Nile Entertainment Picks Up African Rights to 'Son of the Soil'

Nile Entertainment Picks Up African Rights to ‘Son of the Soil’

Moses Babatope led Nile Entertainment in acquiring the African distribution rights to ‘Son of the Soil’, the upcoming action drama led by British-Nigerian actor and producer Raz Adoti.

The film, developed by British genre label Action Xtreme and shot entirely in Nigeria, tells the story of a British-Nigerian orphan and ex-soldier who returns to his ancestral homeland to bury his dead sister, only to become entangled in a dangerous web of political corruption and personal reckoning. The role marks a return to leading-man territory for Adoti, whose credits include ‘Black Hawk Down’ and ‘Amistad’, and for whom this story represents something deeply personal: a reckoning with identity, legacy, and belonging.

Directed by Chee Keong Cheung (‘Redcon-1’) and produced by Cheung, Adoti, Andreas Roald, Ioanna Karavela , and Nigerian media executive Wingonia Ikpi, ‘Son of the Soil’ blends the kinetic language of action cinema with layered themes of postcolonial trauma and cultural reclamation, using the frame of a returning son to ask bigger questions about what it means to come home and what’s left when you do.

The cast is an ensemble of cross-industry and cross-generational talent. Alongside Adoti are some of Nollywood’s most recognisable names: Patience Ozokwor, Ireti Doyle and Toyin Oshinaike as well as rising stars like Damilola Ogunsi, Sharon Rotimi, Taye Arimoro, Sunshine Rosman, Philip Asaya, and Emeka Golden Their presence grounds the film in its Nigerian roots while reinforcing its transcontinental tone. The production was supported by Nigeria’s National Film and Video Censors Board (NFVCB), whose involvement signals an unusual but welcome embrace of high-concept genre cinema as part of Nigeria’s global cultural export.

Written request 1 -> Quote the passage of the article on the African rights to 'Son of the Soil' between "The film, developed" and "legacy, and belonging.", inclusive.
The records that follow this article are unrelated to it.

The input ->

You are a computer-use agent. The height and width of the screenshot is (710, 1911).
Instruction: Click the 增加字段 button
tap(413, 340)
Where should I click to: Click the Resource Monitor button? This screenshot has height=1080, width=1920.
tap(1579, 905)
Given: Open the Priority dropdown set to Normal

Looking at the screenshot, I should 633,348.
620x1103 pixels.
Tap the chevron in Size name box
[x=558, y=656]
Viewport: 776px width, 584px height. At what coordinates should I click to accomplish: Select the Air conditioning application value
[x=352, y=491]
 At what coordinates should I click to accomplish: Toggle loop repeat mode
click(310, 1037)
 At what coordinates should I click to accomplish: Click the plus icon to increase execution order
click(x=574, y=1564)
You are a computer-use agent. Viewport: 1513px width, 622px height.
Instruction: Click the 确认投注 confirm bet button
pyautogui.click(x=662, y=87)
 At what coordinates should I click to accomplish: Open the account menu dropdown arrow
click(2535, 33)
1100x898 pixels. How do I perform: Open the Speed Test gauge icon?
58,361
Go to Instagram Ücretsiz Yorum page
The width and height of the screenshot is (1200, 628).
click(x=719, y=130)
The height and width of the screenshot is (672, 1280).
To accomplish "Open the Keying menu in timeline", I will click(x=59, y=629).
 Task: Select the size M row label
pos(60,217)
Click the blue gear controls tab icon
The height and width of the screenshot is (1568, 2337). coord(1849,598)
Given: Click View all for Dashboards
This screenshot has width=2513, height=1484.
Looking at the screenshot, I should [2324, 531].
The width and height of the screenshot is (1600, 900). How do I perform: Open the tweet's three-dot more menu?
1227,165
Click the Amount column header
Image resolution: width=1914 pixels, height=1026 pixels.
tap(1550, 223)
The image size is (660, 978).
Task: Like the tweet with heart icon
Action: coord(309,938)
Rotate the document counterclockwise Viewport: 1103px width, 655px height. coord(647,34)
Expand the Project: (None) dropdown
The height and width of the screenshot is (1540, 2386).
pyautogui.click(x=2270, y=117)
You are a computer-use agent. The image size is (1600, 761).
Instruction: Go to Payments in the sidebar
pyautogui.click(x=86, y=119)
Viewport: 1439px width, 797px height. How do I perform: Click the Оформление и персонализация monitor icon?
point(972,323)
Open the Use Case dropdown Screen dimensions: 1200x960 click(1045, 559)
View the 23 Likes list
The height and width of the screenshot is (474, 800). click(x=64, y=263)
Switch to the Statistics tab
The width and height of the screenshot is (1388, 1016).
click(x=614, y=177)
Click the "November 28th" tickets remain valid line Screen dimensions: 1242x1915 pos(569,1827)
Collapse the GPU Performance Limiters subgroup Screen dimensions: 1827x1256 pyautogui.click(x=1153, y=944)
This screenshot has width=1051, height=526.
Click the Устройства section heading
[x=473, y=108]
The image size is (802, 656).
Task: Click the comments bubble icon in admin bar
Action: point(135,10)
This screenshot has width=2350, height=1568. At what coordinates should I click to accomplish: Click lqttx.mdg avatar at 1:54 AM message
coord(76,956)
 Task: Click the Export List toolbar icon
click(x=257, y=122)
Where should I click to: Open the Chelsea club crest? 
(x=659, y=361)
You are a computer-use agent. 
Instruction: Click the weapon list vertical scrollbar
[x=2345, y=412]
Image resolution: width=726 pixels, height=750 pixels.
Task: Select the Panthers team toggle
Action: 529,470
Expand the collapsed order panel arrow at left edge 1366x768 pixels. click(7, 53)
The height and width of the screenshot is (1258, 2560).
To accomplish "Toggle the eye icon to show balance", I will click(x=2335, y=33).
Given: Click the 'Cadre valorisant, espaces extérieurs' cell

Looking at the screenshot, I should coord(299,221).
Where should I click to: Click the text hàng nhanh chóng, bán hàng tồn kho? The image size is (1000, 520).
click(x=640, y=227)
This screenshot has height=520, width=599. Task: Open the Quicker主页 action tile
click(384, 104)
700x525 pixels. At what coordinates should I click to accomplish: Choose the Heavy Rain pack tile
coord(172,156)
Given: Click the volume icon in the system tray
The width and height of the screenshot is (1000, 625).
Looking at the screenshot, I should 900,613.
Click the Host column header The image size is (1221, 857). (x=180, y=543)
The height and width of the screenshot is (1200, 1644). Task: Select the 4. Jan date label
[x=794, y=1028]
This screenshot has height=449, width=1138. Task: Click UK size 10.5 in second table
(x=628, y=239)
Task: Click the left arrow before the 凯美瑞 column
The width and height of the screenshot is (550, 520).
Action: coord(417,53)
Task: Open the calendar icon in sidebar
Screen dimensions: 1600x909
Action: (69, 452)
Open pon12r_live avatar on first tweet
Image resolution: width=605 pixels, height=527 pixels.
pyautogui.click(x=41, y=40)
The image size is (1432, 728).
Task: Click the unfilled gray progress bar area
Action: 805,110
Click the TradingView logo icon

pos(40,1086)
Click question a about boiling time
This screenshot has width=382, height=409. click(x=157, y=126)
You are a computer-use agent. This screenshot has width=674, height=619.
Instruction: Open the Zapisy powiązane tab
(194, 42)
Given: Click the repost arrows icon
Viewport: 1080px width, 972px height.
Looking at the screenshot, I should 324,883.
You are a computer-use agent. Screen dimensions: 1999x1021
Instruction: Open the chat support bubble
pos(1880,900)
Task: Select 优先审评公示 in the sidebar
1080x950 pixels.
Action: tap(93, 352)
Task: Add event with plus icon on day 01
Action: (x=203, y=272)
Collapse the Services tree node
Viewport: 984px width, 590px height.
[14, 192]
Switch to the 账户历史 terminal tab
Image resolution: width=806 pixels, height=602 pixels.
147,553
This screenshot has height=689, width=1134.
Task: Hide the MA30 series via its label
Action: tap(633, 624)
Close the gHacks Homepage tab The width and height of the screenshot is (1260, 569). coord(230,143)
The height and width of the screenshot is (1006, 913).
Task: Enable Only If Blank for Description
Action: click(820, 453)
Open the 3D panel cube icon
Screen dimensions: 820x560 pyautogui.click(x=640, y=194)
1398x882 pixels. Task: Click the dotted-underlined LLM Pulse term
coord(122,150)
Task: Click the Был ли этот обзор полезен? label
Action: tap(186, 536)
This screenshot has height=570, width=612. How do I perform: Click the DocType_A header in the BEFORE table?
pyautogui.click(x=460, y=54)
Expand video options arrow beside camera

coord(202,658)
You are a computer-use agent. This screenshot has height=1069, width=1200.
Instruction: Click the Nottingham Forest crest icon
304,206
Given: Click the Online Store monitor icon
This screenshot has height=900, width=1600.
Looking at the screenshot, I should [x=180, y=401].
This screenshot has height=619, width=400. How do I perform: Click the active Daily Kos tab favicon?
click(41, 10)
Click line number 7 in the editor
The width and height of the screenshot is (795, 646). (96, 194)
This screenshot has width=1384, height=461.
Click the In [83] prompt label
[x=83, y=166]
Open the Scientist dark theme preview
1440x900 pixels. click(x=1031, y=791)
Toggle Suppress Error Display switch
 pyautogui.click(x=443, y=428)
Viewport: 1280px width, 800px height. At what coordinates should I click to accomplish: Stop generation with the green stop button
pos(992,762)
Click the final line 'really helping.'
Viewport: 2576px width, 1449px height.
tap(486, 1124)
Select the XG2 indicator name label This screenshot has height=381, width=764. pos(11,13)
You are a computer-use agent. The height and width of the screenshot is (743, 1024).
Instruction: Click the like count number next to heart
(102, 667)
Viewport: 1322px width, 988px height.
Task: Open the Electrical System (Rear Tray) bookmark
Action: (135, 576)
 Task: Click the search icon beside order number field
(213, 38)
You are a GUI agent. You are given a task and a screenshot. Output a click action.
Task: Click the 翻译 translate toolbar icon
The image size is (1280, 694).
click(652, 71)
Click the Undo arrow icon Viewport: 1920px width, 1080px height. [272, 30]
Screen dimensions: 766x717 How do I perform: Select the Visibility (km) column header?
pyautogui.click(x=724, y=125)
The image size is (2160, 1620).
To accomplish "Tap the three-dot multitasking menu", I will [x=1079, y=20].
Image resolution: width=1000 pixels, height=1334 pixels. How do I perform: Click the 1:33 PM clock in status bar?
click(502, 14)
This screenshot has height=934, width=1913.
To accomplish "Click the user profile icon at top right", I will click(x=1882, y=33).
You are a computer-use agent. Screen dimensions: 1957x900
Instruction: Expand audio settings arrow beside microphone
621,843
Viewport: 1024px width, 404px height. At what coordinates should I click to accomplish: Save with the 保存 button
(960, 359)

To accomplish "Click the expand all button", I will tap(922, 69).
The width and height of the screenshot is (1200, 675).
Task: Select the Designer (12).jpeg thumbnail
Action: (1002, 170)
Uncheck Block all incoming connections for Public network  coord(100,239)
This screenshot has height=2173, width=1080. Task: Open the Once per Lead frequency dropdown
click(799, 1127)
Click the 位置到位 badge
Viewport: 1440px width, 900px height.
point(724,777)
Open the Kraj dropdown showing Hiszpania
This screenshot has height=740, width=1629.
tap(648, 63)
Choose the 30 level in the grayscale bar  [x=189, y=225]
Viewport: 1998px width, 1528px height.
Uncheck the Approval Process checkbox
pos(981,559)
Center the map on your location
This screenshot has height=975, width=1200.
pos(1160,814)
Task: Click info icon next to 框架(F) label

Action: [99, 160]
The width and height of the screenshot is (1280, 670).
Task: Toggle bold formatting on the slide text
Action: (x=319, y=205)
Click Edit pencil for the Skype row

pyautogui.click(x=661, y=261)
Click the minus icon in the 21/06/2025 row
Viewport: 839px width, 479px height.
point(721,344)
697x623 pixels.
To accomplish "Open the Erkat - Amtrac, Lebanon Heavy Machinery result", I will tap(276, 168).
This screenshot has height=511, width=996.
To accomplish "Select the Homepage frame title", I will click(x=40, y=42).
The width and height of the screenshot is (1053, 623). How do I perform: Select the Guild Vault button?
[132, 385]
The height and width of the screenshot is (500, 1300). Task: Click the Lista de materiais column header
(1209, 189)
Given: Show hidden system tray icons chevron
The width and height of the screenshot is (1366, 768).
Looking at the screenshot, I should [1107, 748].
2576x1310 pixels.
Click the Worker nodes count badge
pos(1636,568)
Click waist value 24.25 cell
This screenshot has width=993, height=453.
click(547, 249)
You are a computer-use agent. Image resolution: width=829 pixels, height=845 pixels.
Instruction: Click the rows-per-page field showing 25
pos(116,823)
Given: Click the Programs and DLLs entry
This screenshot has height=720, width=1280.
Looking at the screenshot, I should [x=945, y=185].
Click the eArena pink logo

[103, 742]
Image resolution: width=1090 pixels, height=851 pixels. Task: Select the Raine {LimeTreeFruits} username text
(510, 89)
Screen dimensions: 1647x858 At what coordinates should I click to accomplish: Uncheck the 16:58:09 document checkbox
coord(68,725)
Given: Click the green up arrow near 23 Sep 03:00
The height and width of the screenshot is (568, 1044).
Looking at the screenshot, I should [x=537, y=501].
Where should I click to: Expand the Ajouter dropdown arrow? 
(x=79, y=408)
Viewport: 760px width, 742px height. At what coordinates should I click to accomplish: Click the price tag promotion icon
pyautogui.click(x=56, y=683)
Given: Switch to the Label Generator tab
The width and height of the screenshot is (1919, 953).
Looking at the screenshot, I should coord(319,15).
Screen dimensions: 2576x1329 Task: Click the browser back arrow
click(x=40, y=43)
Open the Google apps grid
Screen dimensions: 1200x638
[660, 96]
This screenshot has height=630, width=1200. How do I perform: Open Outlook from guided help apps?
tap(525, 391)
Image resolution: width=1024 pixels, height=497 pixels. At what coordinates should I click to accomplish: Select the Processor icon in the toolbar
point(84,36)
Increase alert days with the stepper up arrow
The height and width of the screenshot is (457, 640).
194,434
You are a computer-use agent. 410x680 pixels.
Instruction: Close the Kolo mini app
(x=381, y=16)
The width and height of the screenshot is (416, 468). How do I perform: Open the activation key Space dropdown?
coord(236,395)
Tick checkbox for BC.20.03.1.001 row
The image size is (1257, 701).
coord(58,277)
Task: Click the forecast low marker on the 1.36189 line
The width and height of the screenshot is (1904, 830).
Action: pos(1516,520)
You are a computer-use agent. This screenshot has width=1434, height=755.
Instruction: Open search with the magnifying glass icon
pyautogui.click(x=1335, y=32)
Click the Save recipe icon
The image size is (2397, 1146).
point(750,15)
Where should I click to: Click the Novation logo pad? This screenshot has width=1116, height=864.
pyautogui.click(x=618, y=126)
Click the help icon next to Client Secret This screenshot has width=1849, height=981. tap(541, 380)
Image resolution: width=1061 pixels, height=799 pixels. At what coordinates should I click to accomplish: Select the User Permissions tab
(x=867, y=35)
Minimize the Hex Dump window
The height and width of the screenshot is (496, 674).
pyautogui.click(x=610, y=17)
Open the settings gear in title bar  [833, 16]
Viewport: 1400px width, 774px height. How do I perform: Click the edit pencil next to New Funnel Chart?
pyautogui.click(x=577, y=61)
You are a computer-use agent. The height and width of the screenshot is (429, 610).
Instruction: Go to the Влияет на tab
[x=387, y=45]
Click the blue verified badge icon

Written request 2 -> Print the records from their first line through the line holding "tap(1579, 905)", inclusive. Give only those lines.

Written reply 1 ->
The film, developed by British genre label Action Xtreme and shot entirely in Nigeria, tells the story of a British-Nigerian orphan and ex-soldier who returns to his ancestral homeland to bury his dead sister, only to become entangled in a dangerous web of political corruption and personal reckoning. The role marks a return to leading-man territory for Adoti, whose credits include ‘Black Hawk Down’ and ‘Amistad’, and for whom this story represents something deeply personal: a reckoning with identity, legacy, and belonging.

Written reply 2 ->
You are a computer-use agent. The height and width of the screenshot is (710, 1911).
Instruction: Click the 增加字段 button
tap(413, 340)
Where should I click to: Click the Resource Monitor button? This screenshot has height=1080, width=1920.
tap(1579, 905)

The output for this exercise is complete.